(This is Neil.) My posting will be scarce for the next couple of weeks (but, then again, I suppose that it always is.) I’ve been reading through the Cambridge Companion to the Gospels (2006), which includes a fourth section on the impact of the Gospels on church and society. I would like to share a small part of David Matzlo McCarthy’s contribution on the embodiment of the Gospels in the lives of saints and martyrs. Professor McCarthy writes, “Certainly, literary, historical and other critical tools ought to bear on how the Bible is understood, but, at its fundamental level, the truth of scripture is most fully grasped when lived out.”
Let us take two controversial Gospel verses that have to do with kinship. Jesus says, “For whoever does the will of my heavenly Father is my brother, and sister, and mother” (Mt 12:50). He has already said, “Whoever loves father or mother more than me is not worthy of me, and whoever loves son or daughter more than me is not worthy of me” (Mt 10:37). How might the meanings of these verses be “conveyed through human life”?
Professor McCarthy begins with St Augustine’s development of the theme of a spiritual kinship in Christ placed above more physical ties. Augustine does not denigrate marriage or sexuality or procreation. But he claims that virginity is decidedly superior, because it takes the sense of relationship we feel based on shared blood and reorders it to Christ. As Augustine asks about Christ’s questions in Matthew 12:48 about the identity of his real relatives, “What was he teaching us other than to value spiritual family more highly than relationship by birth, and that what makes people blessed is not being close to upright and holy persons by blood relationship, but being united with them by obeying and imitating their doctrine and way of life?” And so Augustine would dedicate himself to such a “spiritual family” – the community of the clergy of Hippo and the unity of his church.

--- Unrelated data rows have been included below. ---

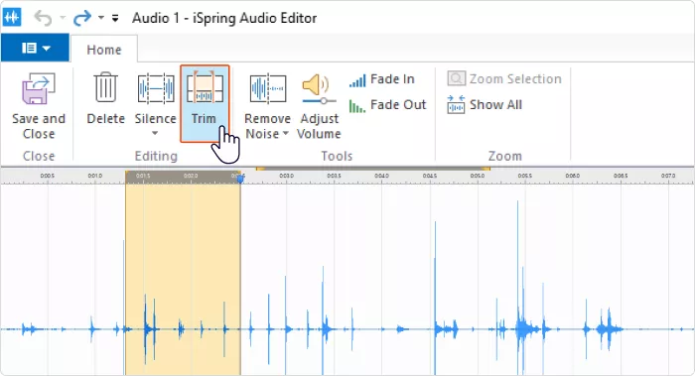Click the Redo arrow
Screen dimensions: 695x376
tap(82, 18)
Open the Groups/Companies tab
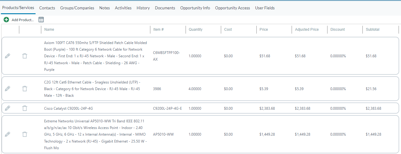Viewport: 401px width, 154px height. (x=77, y=8)
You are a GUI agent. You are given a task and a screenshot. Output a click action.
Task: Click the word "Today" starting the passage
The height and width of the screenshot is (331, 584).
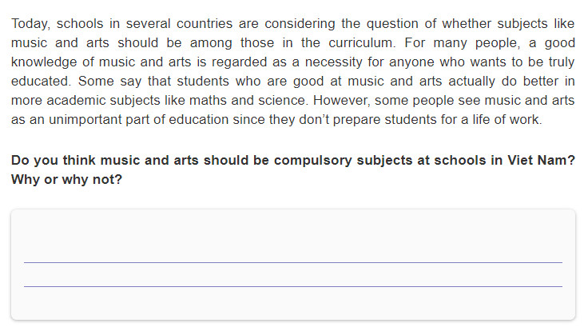[x=30, y=24]
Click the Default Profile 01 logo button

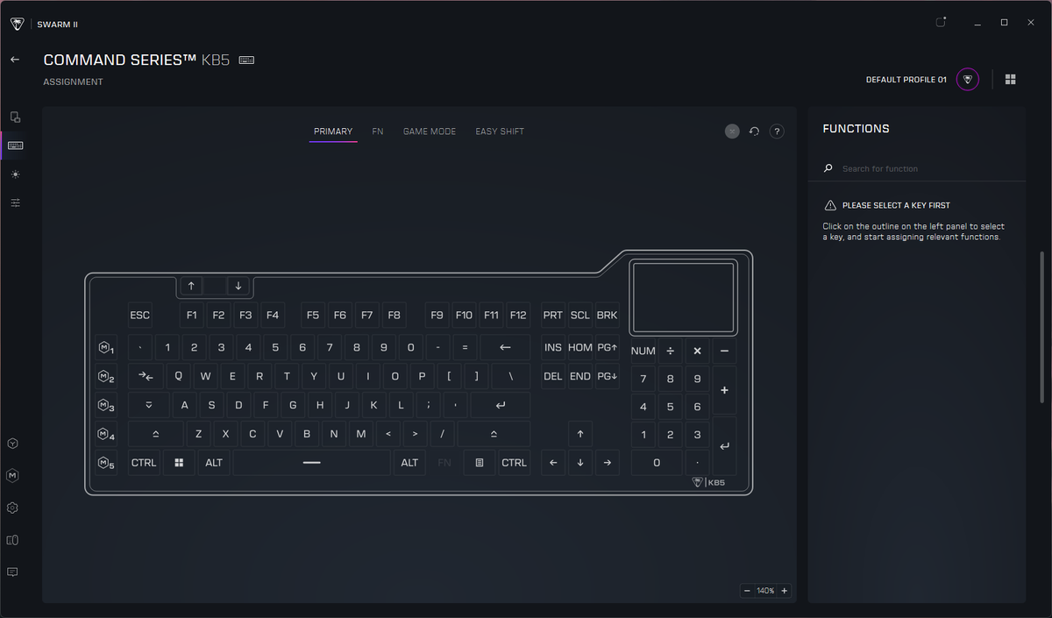pyautogui.click(x=967, y=79)
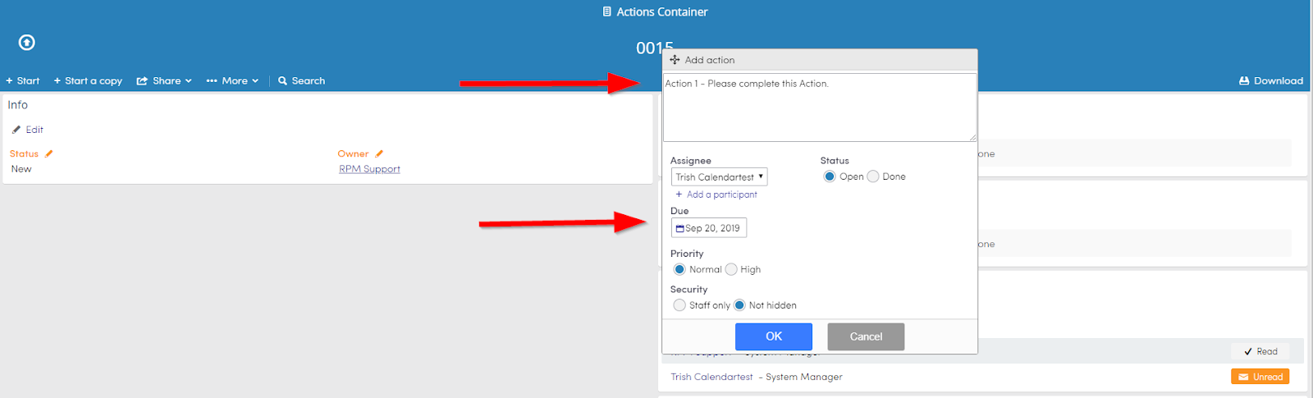Click the circular up-arrow icon

(27, 42)
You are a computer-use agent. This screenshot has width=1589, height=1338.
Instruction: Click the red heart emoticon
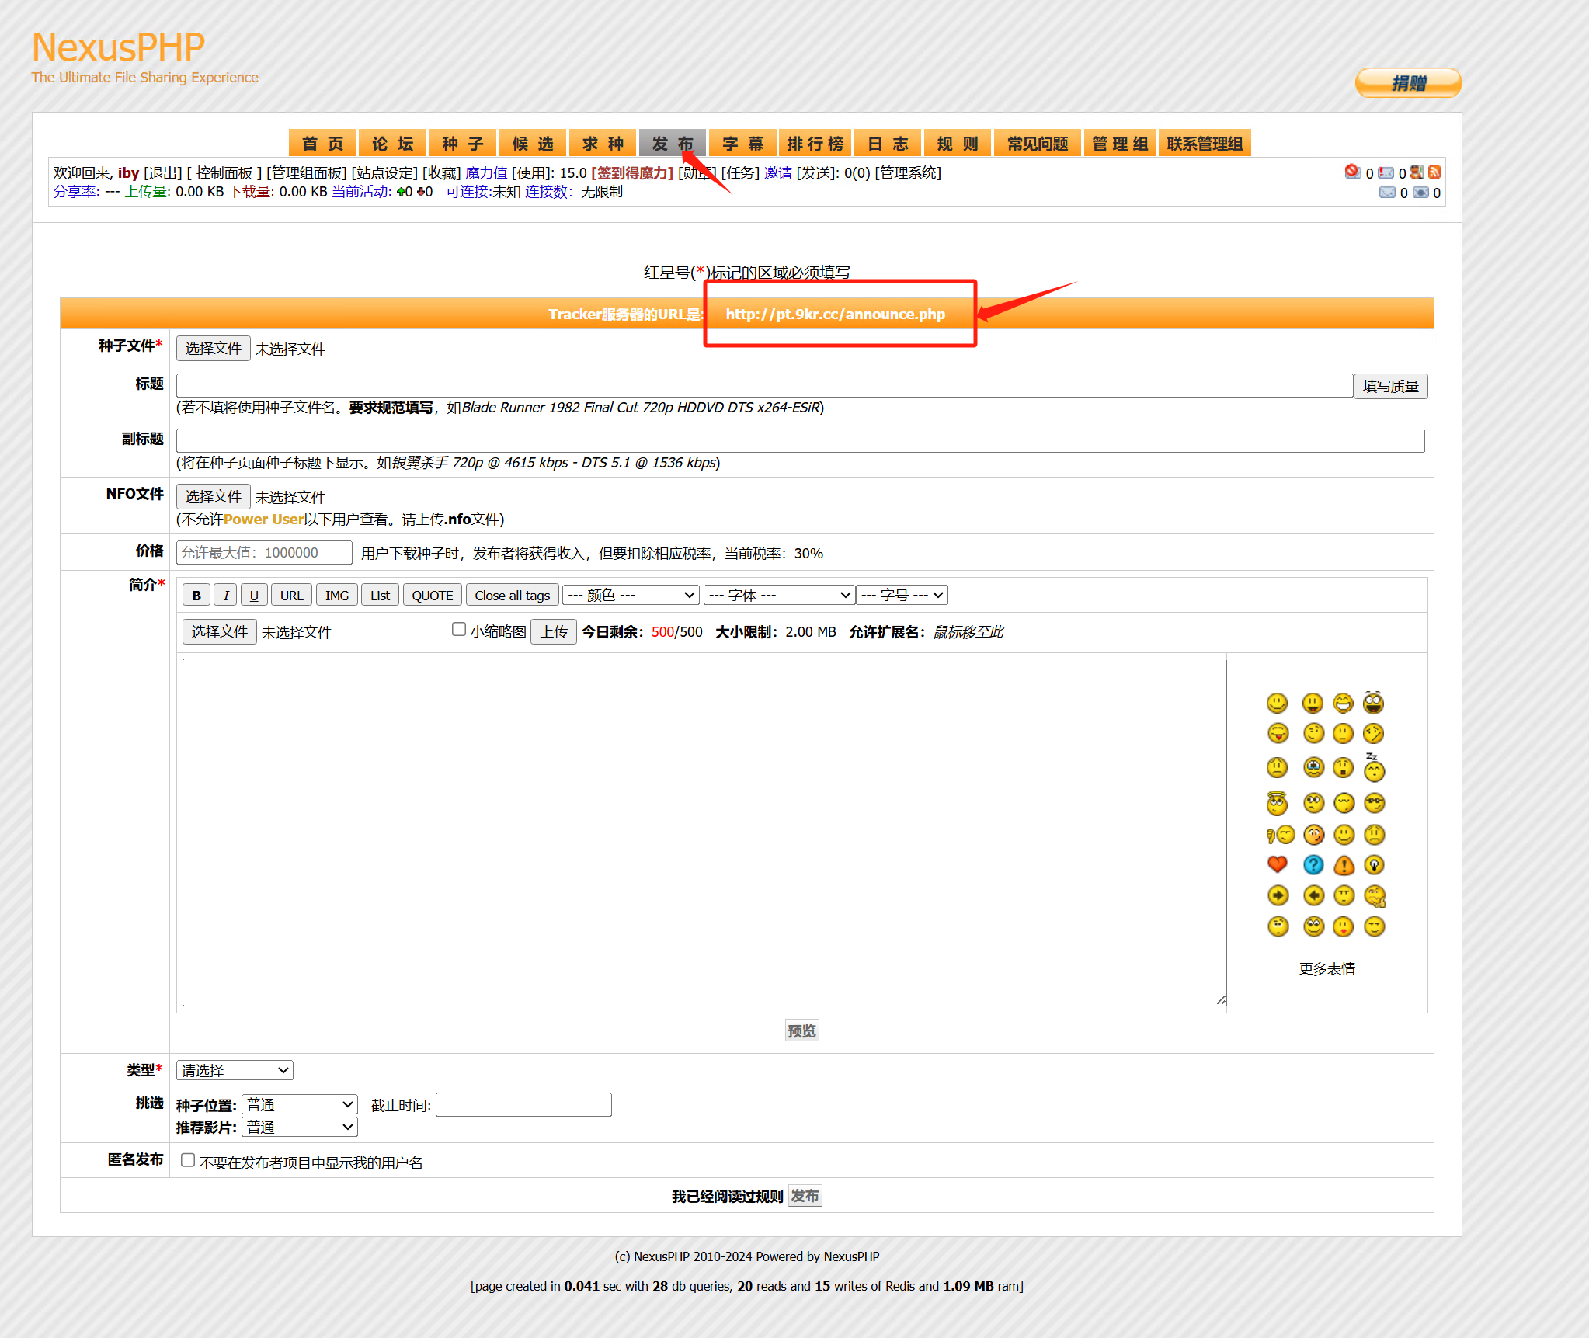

Likewise, the female virgin saints in antiquity and the medieval period replace physical relationships with an alternative social order based on spirituality. During the fourth century, St Agnes, Professor McCarthy tells us, refused the hand of the son of a Roman prefect and eventually suffered martyrdom, but her alienation from conventional Roman society led to others coming to her shrine and calling her mother, sister, and wife. Likewise, St Catherine of Siena’s virginity was a vehicle for her efforts to seek social, civic, and ecclesiastical unity.
But what do these “performances” of Jesus’ words in the Gospel of St Matthew mean for us today? Can they mean anything for those of us who are married or at least feel called to marriage?
Professor McCarthy gives us one more “embodiment.” It is from the past century and actually concerns a man with flesh and blood children:
Mother, wife and three daughters are at the front of Franz Jägerstatter’s mind as he awaits trial and then execution during the summer of 1943. Shortly before he is beheaded as an enemy of the state, Jägerstatter defends his refusal to co-operate with the Nazi war effort, not in order to petition the military court, but to justify his impending death to neighbors and countrymen in his Austrian town of St Radegund. Franz is accused by fellow Austrians of being selfish and irresponsible. Some men of his town share his animosity for the National Socialists, but they will fight for Austria. Many share his conviction that Nazi aggression throughout Europe is unjust. Franz, however, refuses to co-operate with what he sees as an evil regime. He believes that being a Nazi and being a Catholic are absolutely incompatible and that joining with the cause of the Third Reich is an offense against God. Jägerstatter is accused by his neighbors in St Radegund of being self-centered, of shaming his family and his country for the sake of “a troubled mind.” His family will suffer for his scruples. After he is gone, they will receive harsh treatment from Nazis and scorn from fellow Austrians.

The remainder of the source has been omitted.